Plain example: many weeks ago, I wrote about how I'd one day upgrade my journaling and digital brain dumping to include everyday audio. How could I reasonably do this, in a manner that allows me to capture serendipitous and otherwise spur-of-the-moment conversations? Bumping into a friend in line at a coffee shop or having a random-but-deep conversation with a stranger has its own constraints - pulling out your phone and saying "hold on" while you tap record is awkward.

So I did what any reasonable person would do (heavy sarcasm implied), and designed my own audio circuit.

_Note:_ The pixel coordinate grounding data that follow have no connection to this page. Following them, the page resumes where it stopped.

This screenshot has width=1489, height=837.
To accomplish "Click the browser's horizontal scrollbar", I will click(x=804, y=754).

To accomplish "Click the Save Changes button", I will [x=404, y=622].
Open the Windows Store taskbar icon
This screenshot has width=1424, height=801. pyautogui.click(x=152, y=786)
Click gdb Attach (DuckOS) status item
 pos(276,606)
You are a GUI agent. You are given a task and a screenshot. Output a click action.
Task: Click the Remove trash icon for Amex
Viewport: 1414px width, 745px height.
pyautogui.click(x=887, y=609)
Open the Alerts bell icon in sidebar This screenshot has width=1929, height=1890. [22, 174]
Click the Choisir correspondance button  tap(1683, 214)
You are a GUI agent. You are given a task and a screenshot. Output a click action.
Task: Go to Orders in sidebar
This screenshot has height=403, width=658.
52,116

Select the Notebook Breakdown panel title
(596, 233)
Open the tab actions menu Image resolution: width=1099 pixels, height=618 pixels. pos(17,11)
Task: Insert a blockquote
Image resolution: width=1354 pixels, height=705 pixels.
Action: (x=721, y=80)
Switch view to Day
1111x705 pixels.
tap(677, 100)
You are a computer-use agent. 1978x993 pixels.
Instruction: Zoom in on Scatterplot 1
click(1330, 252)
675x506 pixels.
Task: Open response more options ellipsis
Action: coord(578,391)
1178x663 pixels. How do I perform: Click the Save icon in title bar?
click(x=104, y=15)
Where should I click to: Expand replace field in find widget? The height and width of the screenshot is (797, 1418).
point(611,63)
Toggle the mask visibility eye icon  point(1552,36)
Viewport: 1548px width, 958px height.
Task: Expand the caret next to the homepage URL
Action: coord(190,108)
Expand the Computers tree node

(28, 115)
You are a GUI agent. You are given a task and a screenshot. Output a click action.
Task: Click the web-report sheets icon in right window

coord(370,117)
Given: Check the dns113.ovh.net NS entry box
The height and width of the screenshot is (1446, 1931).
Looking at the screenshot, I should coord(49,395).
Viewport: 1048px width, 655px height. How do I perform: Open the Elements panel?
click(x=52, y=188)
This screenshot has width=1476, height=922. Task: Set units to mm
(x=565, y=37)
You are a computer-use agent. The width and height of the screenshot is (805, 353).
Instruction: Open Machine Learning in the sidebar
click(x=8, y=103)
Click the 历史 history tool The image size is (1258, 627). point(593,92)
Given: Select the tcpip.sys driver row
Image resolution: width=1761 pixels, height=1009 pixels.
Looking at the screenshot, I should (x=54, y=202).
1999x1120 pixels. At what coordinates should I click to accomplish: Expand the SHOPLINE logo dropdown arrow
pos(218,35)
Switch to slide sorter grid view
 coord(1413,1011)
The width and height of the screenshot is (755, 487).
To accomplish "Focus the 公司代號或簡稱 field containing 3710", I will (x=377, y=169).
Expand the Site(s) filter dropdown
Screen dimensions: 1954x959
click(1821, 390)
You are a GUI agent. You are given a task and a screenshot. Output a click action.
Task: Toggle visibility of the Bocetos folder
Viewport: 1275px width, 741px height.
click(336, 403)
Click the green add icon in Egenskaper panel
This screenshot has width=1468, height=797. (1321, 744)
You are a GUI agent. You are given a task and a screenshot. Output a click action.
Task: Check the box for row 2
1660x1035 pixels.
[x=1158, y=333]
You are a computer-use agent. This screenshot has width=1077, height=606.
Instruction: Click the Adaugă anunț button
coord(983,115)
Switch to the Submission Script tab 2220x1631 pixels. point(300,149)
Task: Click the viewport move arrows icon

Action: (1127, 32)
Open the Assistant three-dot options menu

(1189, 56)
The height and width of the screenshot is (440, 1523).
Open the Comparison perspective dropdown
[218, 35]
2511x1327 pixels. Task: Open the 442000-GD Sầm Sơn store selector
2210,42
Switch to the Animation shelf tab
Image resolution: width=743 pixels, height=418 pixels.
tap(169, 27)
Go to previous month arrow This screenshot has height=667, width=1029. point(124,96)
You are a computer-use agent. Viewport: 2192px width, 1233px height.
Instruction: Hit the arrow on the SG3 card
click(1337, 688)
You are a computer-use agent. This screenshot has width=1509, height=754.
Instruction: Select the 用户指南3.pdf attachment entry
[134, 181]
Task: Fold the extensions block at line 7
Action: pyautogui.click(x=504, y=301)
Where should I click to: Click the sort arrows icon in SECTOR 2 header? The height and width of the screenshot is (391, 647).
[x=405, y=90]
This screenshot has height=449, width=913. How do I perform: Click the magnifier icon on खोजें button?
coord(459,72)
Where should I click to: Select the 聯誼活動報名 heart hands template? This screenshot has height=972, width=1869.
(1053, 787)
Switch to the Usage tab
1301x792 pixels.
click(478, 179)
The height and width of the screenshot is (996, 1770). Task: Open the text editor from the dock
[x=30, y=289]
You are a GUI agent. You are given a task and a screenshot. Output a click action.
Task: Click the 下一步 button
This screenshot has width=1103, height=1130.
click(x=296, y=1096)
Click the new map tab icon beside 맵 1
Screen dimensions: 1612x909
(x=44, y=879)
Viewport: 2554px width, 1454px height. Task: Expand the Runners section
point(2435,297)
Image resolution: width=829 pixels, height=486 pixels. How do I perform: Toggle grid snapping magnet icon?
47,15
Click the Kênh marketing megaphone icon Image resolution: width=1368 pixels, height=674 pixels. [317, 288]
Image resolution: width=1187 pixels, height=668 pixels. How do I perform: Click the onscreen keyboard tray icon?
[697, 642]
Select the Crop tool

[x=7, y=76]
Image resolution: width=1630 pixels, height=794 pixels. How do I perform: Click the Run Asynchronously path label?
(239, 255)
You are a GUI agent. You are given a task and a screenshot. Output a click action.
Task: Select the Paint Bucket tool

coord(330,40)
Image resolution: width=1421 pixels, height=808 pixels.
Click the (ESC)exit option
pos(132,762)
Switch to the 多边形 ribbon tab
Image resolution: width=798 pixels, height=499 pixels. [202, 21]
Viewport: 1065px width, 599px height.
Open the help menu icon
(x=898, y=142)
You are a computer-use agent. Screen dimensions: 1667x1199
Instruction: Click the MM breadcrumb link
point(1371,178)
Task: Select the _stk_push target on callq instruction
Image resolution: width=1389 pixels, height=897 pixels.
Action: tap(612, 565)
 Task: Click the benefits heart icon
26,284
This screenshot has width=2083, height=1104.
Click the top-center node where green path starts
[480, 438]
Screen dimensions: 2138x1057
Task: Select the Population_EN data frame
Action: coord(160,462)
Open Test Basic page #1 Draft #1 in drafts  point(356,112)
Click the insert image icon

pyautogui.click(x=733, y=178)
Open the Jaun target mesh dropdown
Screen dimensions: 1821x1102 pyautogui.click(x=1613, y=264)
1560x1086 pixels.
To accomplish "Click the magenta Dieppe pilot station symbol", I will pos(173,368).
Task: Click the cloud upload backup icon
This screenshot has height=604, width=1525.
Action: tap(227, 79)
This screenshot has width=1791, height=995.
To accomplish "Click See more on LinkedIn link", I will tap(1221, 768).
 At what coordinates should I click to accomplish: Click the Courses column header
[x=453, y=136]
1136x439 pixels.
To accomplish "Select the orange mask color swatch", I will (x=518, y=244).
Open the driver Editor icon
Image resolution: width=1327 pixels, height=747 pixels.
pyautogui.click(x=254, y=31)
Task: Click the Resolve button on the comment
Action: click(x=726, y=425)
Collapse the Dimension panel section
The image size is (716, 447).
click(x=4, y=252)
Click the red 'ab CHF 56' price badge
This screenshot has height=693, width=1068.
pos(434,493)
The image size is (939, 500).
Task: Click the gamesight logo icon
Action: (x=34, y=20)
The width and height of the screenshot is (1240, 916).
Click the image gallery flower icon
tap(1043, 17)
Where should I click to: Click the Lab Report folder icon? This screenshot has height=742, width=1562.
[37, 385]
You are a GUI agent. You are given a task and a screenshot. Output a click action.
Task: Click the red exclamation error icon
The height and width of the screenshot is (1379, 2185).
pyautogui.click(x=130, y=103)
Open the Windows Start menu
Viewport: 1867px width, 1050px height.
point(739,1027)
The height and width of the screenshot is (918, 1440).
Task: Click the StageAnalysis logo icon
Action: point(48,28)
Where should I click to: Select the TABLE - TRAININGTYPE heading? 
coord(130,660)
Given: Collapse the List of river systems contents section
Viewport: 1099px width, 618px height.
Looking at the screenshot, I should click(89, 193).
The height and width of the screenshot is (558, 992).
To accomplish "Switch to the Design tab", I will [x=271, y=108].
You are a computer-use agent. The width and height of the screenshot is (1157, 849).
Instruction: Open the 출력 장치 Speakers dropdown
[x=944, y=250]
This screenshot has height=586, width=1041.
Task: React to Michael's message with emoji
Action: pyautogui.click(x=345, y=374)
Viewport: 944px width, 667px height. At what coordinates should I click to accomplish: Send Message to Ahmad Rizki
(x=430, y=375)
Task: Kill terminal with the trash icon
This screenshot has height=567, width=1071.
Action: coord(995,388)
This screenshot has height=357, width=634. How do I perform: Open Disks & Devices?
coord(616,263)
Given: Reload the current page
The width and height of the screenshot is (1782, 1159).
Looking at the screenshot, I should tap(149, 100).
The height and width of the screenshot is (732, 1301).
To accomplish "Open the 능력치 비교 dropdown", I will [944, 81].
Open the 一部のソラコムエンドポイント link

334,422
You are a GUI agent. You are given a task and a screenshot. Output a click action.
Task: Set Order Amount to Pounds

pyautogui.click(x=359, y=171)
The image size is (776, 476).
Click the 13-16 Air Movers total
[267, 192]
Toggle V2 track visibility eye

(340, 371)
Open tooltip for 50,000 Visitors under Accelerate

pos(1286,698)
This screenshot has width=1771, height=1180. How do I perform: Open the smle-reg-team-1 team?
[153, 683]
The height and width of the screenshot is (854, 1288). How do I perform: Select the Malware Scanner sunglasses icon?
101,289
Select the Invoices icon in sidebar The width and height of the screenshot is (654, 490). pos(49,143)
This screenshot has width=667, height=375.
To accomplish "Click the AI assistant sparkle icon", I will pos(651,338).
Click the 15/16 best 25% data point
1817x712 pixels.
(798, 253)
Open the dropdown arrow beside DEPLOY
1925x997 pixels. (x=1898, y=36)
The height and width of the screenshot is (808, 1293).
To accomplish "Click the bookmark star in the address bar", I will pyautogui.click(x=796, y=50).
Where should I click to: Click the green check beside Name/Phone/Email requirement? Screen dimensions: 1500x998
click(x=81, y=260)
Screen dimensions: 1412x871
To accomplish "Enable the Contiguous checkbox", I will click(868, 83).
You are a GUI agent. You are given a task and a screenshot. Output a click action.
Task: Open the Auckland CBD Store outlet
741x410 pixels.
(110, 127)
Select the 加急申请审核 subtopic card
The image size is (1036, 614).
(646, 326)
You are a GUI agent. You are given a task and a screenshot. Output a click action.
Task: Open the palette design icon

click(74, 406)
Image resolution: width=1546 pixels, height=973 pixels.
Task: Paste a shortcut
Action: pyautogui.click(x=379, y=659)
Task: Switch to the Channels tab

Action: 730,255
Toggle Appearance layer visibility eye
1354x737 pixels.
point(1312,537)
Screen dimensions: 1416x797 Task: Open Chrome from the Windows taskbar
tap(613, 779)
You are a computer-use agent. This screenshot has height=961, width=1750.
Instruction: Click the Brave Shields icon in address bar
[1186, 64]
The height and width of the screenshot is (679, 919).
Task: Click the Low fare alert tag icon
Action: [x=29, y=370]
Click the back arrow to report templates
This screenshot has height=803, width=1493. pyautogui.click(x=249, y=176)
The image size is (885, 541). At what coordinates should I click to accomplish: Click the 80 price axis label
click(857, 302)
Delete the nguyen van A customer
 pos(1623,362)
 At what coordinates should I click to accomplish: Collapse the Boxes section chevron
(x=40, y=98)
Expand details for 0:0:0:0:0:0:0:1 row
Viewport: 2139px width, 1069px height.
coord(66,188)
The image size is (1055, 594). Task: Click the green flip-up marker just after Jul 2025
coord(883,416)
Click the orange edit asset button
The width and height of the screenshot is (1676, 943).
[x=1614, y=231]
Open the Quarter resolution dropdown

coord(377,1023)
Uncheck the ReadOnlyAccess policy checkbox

There are plenty of voice pins that exist and have existed (i.e. the failed Humane pin, Plaud, etc.), but none that actively prioritize privacy + local-first - and I can tell you precisely why.

It's not a sexy venture capital investment to say "we sell devices for $100-$120 that a user only has to pay for once." It's far more appealing to squeeze as much as you can out of your end user - have them buy a $50 device, but lock them into a $250/year subscription. Plus, you get to access all their data that they give you, and you get to sell them transcription/memory!

Because of my own need for a tiny configurable data dumper, and something I could clip to a backpack, I decided on something that solves my problem - every time I come back home, the day's conversations and audio captures would automatically flow to my vault. Plus, it's a problem I'm intricately familiar with - it follows my idiosyncratic data product thesis, and when I choose what to do, I like to think: "what can only I do?", or in other words, what passions do I hold that would carry me much further than others?

I'd like to remind you: last Monday, I touched physical dev boards and modules seriously for the first time - 1.5 weeks later, I can (almost) send this circuit design off to JLCPCB and get 5 of them printed for $100. It'll take an extra $3k to get FCC certified (the ~spooky~ regulations part to actually start selling these), and for $4k-$5k total, I have a plausible hardware startup. The embedded software, I can already do. That's what I mean by egregious - you can just do things.

The hardware was one lane. In parallel, I was building another: an app for our phones that mimics my journaling format. Downside: the obvious social blip mentioned before. Upside? I learned you can embed near instantaneous transcription and use completely local AI models (AKA: private, relatively powerful, and run on only phone hardware)!

I'm happy to release this app, by the way - it already mimics what I've done for years, and then some. Reply to this email if you want direct access to the beta and to mess with completely private local AI running on your phone - I don't see anything of yours, and I prefer to keep it that way. I'll be making the source available soon.

The speed of experiments is going drastically up, and the cost of them is going drastically down: my suggestion? Pour your AI budget into experiments that speed up your understanding. In parallel. Test multiple separate things. At once. Each lane below represents experiments - a couple are the work above, the others could be as tiny as 10-minute slices.

I want to give a special shoutout to one of my now-readers, Anupam - a walking blend of engineering and the humanities I met randomly at a cafe. I think in the past week alone, I've bumped into him at least half a dozen times - seeing him work on his own circuits, asking him his process, etcetera. Who you surround yourself with matters, and I don't think I would have been as emboldened to experiment as I am now if I didn't deliberately engage the people around me who share similar passions and desires.